Exercise set:
• A. From the income inequality article, transcribe the part that opens with "How do the world’s" and closes with "gap remains unchecked.".
• B. Name every market force that, according to the income inequality article, Joseph Stiglitz lists among the excuses given for inequality.

Text passage:
******
On a global scale, the bottom earners’ income increases by only 1.4 percent, while the top earners’ grows by 2 percent yearly. In the United States, income inequality increased the widest among developed nations – the richest 1 percent growing by 275 percent, while wages of the poor grew by only 20 percent in 30 years.
Perhaps the most controversial question is how income inequality affects economic growth. There are those who view it as a necessary “tool” to boost personal wealth, while there are those who think economic stability will remain shaky when income growth is not properly distributed.
How do the world’s best minds on economy and policies view income inequality? Does personal income matter in the grander scheme of national growth? How serious is it as a problem and what are the ways to tame it? Who must bear the brunt of the beatings to correct what’s wrong? Are globalization and technological innovation really to blame?
We rounded up the opinions of top experts and the views of global organizations on income inequality, and discovered that their differences are as wide apart as the income gap that they are talking about.
The Pro Inequality Busters
This is the group of like minds that views income inequality as a threat to the economy (not a stimulus for growth and motivation), associates the issue with moral justice and foresees dire consequences if the worsening gap remains unchecked.
Joseph Stiglitz – a Nobel laureate in economics, a Columbia University professor and a former chairman of the Council of Economic Advisers and chief economist for the World Bank. Moderator for The Great Divide series on inequality.
On the issue:
“There are all kinds of excuses for inequality: It is beyond our control – market forces like globalization, trade liberalization, the technological revolution, the “rise of the rest.” Others assert that doing anything about it would make us all worse off, by stifling our already sputtering economic engine. These are self-serving, ignorant falsehoods.”
View:
Politicians typically talk about rising inequality and the sluggish recovery as separate phenomena, when they are in fact intertwined. Inequality stifles, restrains, and holds back our growth. The US cannot quickly and meaningfully recover without policies that directly address inequality. The International Monetary Fund has noted the systematic relationship between economic instability and economic inequality, but American leaders haven’t absorbed the lesson.
Solutions:
Straighten and strengthen the legal framework to prevent abuses.
Market forces should be shaped, not left as “forces.” Other countries shaped their market forces in ways that have lowered inequality while creating more opportunity and growth.
Take care of the young, as they are our most valuable resource. Countries far poorer than the U.S. have decided that all young people should have access to food, education and health care so they can fulfill their aspirations.
Warren Buffett – Chairman and CEO of Berkshire Hathaway, a multinational holding company based in Omaha, Nebraska. American business magnate, investor, and philanthropist considered as the most successful investor of the 20th century. Openly opposed to the increasing income inequality in the U.S., his proposal to raise taxes on the wealthy was dubbed the “Buffett Rule.”
On the issue:
The wealth of the 400 richest Americans has increased more than fivefold over the past 20 years. “My gang has been leaving the middle class in the dust.”
“It was sickening that rich people and companies use the Cayman Islands to lower their tax bills, but moral outrage is a weak weapon against international tax arbitrage.”
View:
While there have been improvements in some areas of the economy, many others haven’t fared so well. Winners include corporations, who have seen good equity returns, as well as the wealthiest American citizens. The losers? The housing market and average American workers.
******
Data under study:
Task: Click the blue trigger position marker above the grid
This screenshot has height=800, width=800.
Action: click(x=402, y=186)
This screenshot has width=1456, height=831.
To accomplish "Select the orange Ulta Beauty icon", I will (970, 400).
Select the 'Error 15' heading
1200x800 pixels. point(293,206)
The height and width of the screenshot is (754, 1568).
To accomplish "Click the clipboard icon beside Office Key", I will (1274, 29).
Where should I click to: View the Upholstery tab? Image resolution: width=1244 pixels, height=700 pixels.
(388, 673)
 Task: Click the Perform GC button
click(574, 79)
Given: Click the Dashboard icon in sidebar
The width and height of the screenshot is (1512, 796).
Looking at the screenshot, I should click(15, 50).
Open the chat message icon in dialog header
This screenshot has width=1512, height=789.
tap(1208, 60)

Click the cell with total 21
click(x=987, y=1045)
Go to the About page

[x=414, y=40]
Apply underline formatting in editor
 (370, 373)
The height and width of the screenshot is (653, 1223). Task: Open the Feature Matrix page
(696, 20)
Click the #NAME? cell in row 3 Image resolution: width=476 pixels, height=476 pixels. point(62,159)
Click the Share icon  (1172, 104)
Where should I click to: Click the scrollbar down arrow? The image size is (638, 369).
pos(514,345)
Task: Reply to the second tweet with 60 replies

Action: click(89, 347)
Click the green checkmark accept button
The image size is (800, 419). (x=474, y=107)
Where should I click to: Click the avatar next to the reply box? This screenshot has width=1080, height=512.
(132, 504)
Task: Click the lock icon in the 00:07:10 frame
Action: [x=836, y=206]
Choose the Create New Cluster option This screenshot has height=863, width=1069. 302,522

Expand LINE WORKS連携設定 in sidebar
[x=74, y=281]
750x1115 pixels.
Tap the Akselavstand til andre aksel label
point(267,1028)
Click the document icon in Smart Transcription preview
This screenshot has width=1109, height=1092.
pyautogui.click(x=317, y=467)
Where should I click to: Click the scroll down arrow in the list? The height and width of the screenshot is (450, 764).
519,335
******
Outputs by task:
• A.
How do the world’s best minds on economy and policies view income inequality? Does personal income matter in the grander scheme of national growth? How serious is it as a problem and what are the ways to tame it? Who must bear the brunt of the beatings to correct what’s wrong? Are globalization and technological innovation really to blame?
We rounded up the opinions of top experts and the views of global organizations on income inequality, and discovered that their differences are as wide apart as the income gap that they are talking about.
The Pro Inequality Busters
This is the group of like minds that views income inequality as a threat to the economy (not a stimulus for growth and motivation), associates the issue with moral justice and foresees dire consequences if the worsening gap remains unchecked.

• B.
- globalization
- trade liberalization
- the technological revolution
- the "rise of the rest"